(di Donato Rossiello, Nico Fano)
Vi ricordate un nostro articolo, pubblicato il 3 maggio, dal titolo reboante “Il petrolio crolla, l’economia trema”? Avevamo analizzato il caso del drastico calo di prezzo al barile del Brent – arrivato sino a picchi negativi di -40 dollari – a causa del sopraggiungere e dilagare dell’emergenza pandemica da Coronavirus. Ma dove eravamo rimasti?
Concludemmo la disamina contrapponendo due scenari possibili: quello in cui il lockdown globale si sarebbe protratto così a lungo da rendere la benzina un bene in disuso, a quello di un progressivo recupero della normalità (nei trasporti, processi produttivi, etc…), ribadendo il ruolo cruciale del petrolio e dei suoi derivati.
“E mòue?” – chiederebbe incuriosito il nostro amico Ciccìlle. E avrebbe ragione, vi avevamo promesso di riparlarne.
Da allora potremmo validare la seconda opzione. La situazione si è stabilizzata e di conseguenza il rapporto dollaro/barile è tornato a valori di equilibrio, ovvero un prezzo conveniente per tutte le parti in causa del mercato (chi lo estrae, chi lo rivende, chi lo compra e trasforma). Una ripresa, insomma.
Eppure tra fine agosto e inizio settembre c’è stato un piccolo scossone in ribasso del listino, sino a raggiungere perdite del -20%.

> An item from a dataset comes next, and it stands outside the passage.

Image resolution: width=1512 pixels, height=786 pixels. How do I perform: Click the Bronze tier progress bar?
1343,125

Il petrolio, a prescindere, segue gli andamenti del mercato azionario a livello mondiale perché è un bene ciclico. In una situazione standard il suo utilizzo costante si traduce in consumo delle risorse a disposizione; quando un bene finisce (o sta finendo), anche in questo caso, porta a immaginare due prospettive: la domanda non diminuisce e le energie alternative non sono sufficienti per sopperire al fabbisogno umano, quindi il suo prezzo aumenterebbe pur non essendo note le quantità residue di estrazione/produzione, di contro esiste un quadro in cui le energie rinnovabili riescono a sostituire in maniera radicale il greggio, il cui esaurimento lascerebbe indifferenti.
Molte grandi compagnie petrolifere, come Total, Royal Dutch Shell e BP, sembrano puntare ad un futuro senza petrolio. Si investe in energie rinnovabili, acquisti di impianti eolici e ricerca. Anche l’italiana Eni si sta focalizzando sull’ambizioso processo di decarbonizzazione. Inoltre l’industria automobilistica punta ad un elettrico su larga scala entro gli anni ‘30. Il sistema bancario pare tagliare i finanziamenti alle energie tradizionali e ad alto impatto ambientale. Infine la politica è meno sorda alle istanze su clima e contrasto dell’inquinamento. Sì, potremmo definire la nostra come una fase di transizione verso una salvifica ecosostenibilità.
Tra qualche anno, chissà come sarà assistere alle impennate di Ciccìlle su una moto Zip convertita a zero emissioni!?